[CPU only] Apple M1/2(Max/Ultra) (TSMC 5nm) vs AMD Zen 4 (TSMC 5nm) - Technical Analysis

thenewperson · Aug 18, 2022

Xiao_Xi said:
What is the value of a raw performance comparison between two SoCs with such different consumptions?

What do you mean? If they're both available they should be compared. Are we just going to infinitely be waiting to compare chips between Apple and AMD?

exoticSpice · Aug 18, 2022

Xiao_Xi said:
Phoenix and Dragon Range will have better performance/consumption than Raphael. Why make a comparison against a worse SoC?

Why not? I want to see AMD's best CPU and that will on the Raphael in the consumer desktop space.

leman · Aug 18, 2022

Xiao_Xi said:
What is the value of a raw performance comparison between two SoCs with such different consumptions?

Well, one of the main criticisms of comparing Apple to x86 was the node advantage. By looking at the performance achievable with Zen4 at 5nm (and the per-core power consumption) we can gain more insight in how the underlying architectures stack agains each other.

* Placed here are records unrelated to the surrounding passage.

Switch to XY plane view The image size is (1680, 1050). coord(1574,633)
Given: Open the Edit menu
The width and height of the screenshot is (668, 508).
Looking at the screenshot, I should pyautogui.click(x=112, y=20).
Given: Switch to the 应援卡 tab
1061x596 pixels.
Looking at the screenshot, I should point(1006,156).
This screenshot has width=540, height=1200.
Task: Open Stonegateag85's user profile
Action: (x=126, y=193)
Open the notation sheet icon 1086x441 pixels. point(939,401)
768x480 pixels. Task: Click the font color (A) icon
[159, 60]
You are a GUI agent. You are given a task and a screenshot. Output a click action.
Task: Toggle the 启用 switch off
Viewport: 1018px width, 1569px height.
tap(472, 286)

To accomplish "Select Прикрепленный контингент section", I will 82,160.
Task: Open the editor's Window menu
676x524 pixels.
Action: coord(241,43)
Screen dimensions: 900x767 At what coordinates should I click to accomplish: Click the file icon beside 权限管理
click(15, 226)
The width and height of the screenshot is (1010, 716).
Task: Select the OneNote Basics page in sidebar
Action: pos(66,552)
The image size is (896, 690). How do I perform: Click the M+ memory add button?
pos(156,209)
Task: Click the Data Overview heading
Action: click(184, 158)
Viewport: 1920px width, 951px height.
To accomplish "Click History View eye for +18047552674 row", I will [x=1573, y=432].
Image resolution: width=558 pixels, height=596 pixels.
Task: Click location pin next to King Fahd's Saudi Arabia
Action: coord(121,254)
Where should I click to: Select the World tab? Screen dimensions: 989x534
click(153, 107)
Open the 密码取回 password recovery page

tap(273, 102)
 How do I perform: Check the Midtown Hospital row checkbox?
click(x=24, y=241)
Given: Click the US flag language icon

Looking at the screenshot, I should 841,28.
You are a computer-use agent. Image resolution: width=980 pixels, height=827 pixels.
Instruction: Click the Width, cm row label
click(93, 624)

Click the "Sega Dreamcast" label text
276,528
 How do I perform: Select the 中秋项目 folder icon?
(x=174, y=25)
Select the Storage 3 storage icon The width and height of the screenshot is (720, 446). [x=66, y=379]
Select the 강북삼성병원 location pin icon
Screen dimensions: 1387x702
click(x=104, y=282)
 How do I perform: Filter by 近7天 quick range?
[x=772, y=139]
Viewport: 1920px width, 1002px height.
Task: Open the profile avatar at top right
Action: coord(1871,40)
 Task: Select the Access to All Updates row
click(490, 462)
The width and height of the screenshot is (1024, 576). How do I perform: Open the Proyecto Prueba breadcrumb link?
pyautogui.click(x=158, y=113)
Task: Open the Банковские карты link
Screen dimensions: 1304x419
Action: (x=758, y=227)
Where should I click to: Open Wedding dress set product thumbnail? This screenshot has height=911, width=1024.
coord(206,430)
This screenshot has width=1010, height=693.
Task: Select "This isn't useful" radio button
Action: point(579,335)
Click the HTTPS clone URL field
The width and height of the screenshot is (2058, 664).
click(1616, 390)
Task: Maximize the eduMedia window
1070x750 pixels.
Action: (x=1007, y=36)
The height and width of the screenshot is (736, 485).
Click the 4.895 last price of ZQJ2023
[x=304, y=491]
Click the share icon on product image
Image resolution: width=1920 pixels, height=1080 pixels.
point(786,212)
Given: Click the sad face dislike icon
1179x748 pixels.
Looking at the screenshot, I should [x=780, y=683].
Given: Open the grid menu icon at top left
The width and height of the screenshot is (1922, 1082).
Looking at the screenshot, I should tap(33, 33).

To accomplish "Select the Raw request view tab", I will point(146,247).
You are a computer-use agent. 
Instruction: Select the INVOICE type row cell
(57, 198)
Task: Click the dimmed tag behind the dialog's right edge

Note that I am not suggesting in comparing the system power consumption (desktop Zen will always be at the disadvantage due to the inclusion of relatively power-hungry I/O die). But per-core power and performance can be manipulated, and it's unlikely that mobile Zen4 will behave much differently here.

Xiao_Xi · Aug 18, 2022

leman said:
Well, one of the main criticisms of comparing Apple to x86 was the node advantage. By looking at the performance achievable with Zen4 at 5nm (and the per-core power consumption) we can gain more insight in how the underlying architectures stack agains each other.

Note that I am not suggesting in comparing the system power consumption (desktop Zen will always be at the disadvantage due to the inclusion of relatively power-hungry I/O die). But per-core power and performance can be manipulated, and it's unlikely that mobile Zen4 will behave much differently here.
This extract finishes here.